### [Task brief]
Return the whole listing exactly, omitting the pictures.

### [Material for this task]

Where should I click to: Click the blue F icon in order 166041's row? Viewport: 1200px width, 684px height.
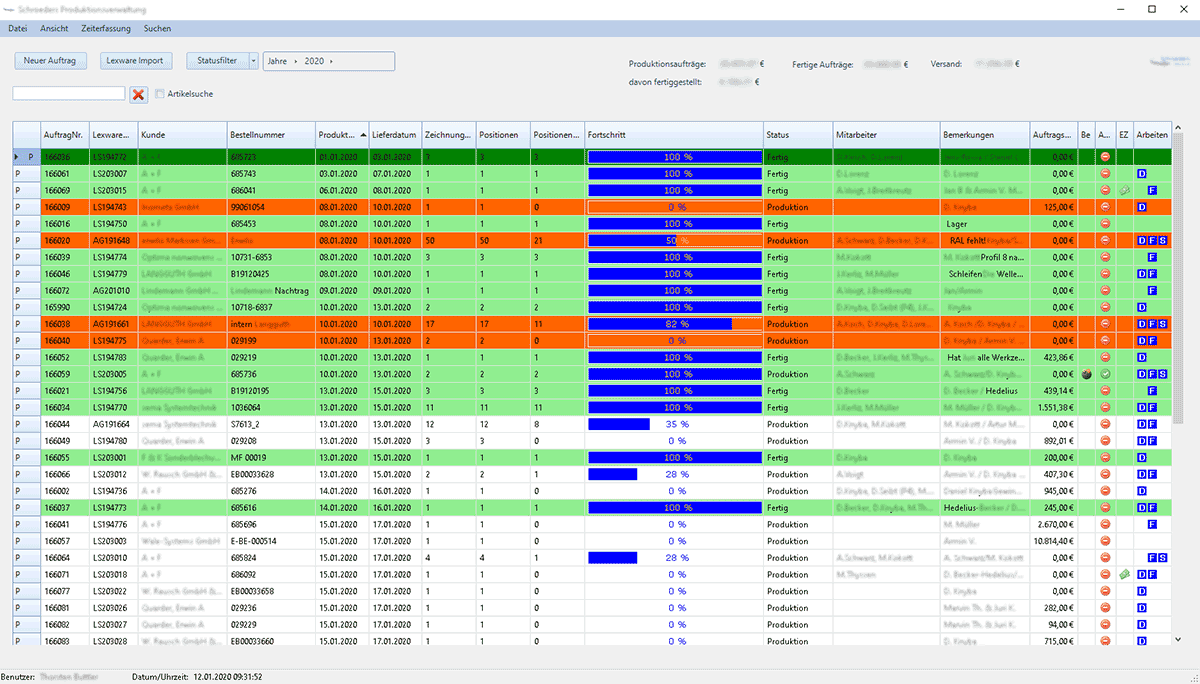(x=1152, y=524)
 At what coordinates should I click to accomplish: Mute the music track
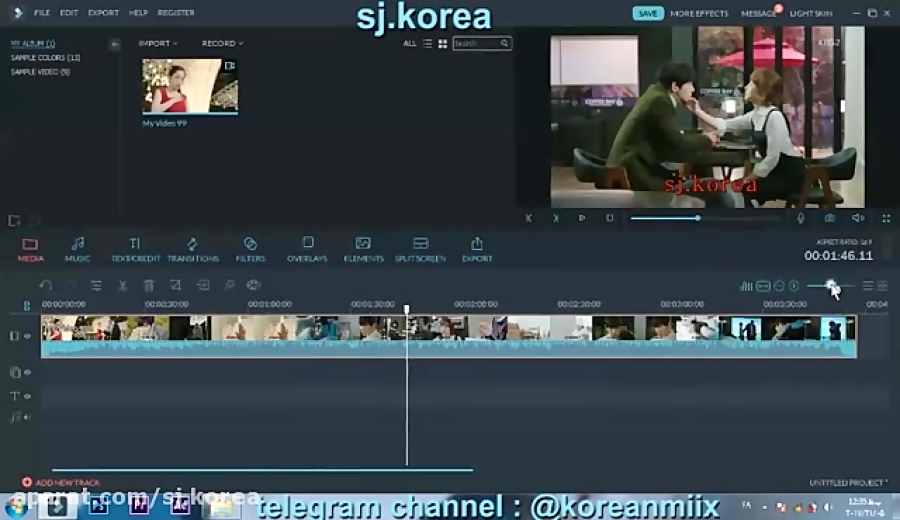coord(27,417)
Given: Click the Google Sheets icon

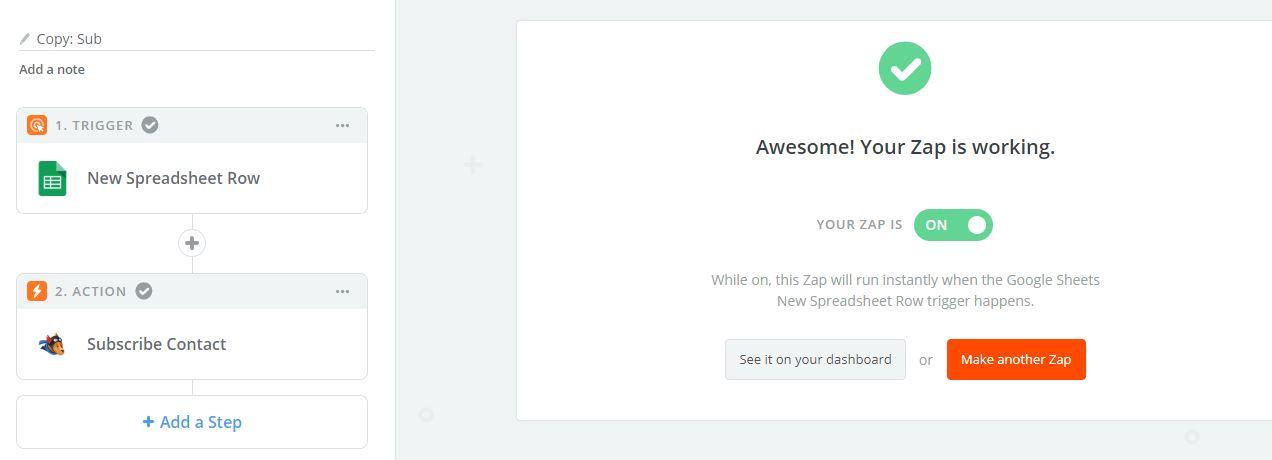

### [Worked solution]
Where should I click to: Click the blue F icon in order 166041's row? Viewport: 1200px width, 684px height.
(x=1152, y=524)
 At what coordinates should I click to accomplish: Mute the music track
coord(27,417)
Given: Click the Google Sheets icon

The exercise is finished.